Step 1: Name your sample¶

Enter a Sample Name. This is the name that will appear in your sample list and is used for @samples: mentions in AIVA Chat.

Step 2: Configure the pipeline¶

Setting	Options	Description
Analysis Type	Germline, Somatic Paired, Somatic Tumor-Only	Germline for inherited variant analysis. Somatic for cancer workflows (paired tumor-normal or tumor-only).
Sequencer	Illumina, PacBio, ONT, Ultima, MGI, Element	Both short-read and long-read sequencing platforms are supported.
Data Type	WGS (Whole Genome), WES (Whole Exome)	Determines pipeline parameters. WES runs may require an interval file.
Reference	GRCh38 (hg38)	The reference genome build for alignment.
SNV/Indel Calling	Enabled (default), Disabled	When disabled, only BAM files and raw VCF are produced.
CNV Calling	Off (default), On	Optional add-on for copy number variation analysis (+1 credit).
SV Calling	Off (default), On	Optional add-on for structural variant calling (+1 credit).

Optionally assign the sample to a Project for team collaboration.

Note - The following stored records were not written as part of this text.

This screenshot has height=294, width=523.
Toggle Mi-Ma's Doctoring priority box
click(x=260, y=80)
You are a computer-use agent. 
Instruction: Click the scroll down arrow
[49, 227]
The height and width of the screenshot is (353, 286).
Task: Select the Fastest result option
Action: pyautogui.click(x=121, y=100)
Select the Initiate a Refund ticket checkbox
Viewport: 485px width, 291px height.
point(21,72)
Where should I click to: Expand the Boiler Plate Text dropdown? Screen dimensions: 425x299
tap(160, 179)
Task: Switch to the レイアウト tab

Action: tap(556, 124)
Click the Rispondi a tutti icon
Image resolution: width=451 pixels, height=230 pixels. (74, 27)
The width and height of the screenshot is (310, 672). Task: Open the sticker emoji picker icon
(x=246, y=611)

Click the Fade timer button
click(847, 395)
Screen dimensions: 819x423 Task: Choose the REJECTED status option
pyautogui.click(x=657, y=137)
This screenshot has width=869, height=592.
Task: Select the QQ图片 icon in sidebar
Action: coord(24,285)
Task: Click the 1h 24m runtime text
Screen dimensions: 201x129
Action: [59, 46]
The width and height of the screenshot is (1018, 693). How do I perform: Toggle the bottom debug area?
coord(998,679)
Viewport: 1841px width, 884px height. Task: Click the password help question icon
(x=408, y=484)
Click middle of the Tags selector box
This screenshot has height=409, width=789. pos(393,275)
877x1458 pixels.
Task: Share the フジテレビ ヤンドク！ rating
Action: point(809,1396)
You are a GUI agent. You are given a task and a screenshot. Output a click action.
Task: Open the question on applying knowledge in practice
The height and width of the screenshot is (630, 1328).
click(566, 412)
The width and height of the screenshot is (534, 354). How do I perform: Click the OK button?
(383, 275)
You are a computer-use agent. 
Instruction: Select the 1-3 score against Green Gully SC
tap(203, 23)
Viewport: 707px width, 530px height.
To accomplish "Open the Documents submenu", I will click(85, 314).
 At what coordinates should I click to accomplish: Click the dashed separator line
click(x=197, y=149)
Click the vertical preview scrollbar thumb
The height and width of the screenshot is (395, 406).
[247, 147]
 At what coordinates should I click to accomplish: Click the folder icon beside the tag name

Step 3: Provide FASTQ files¶

Enter the cloud storage URLs for your Read 1 (R1) and Read 2 (R2) FASTQ files. Supported URL schemes:

Scheme	Provider
`gs://`	Google Cloud Storage
`s3://`	Amazon S3
`az://`	Azure Blob Storage
`https://`	Any publicly accessible URL

For paired-end sequencing, both R1 and R2 URLs are required. Click + Add Lane if your sample was sequenced across multiple flow cell lanes.

Files must be publicly accessible

AIVA downloads the FASTQ files from the URLs you provide. The files must be publicly readable so that AIVA's server can access them. Private or authenticated URLs will fail with a download error in the Job Manager.

Step 4: Optional Interval File¶

Interval File: Upload a BED file to restrict analysis to targeted regions (recommended for WES data).

Step 5: Start the pipeline¶

Click Start Pipeline to submit. The pipeline run is queued and processed in the background.

Somatic analysis¶

Somatic paired (tumor-normal)¶

Select Somatic Paired as the analysis type for matched tumor-normal samples. You will need to provide FASTQ files for both the tumor and normal samples, each labeled with the appropriate role.

Somatic tumor-only¶

Select Somatic Tumor-Only when a matched normal sample is not available. Only tumor FASTQ files are required.

Supported FASTQ formats¶

Standard FASTQ format (.fastq, .fastq.gz, .fq.gz)
Gzip-compressed files are recommended to reduce download time
Both single-end and paired-end reads are supported

Troubleshooting¶

My pipeline run failed. What should I do?

Open the Job Manager and check the error message on the failed job. Common causes include:

Inaccessible FASTQ URLs: Verify the URLs are valid and the files are accessible from the AIVA server.
Corrupted FASTQ files: Ensure the files are valid FASTQ format and not truncated.
Mismatched R1/R2 files: For paired-end data, the R1 and R2 files must contain the same number of reads in the same order.

How long does a pipeline run take?

Processing time depends on file size and data type. A typical 30x whole-genome sample takes approximately 2 hours with GPU acceleration. Whole-exome samples are faster due to the smaller target region.

Can I run multiple pipeline jobs at once?

Jobs are queued and processed based on available GPU resources. You can submit multiple jobs, and they will be processed in order.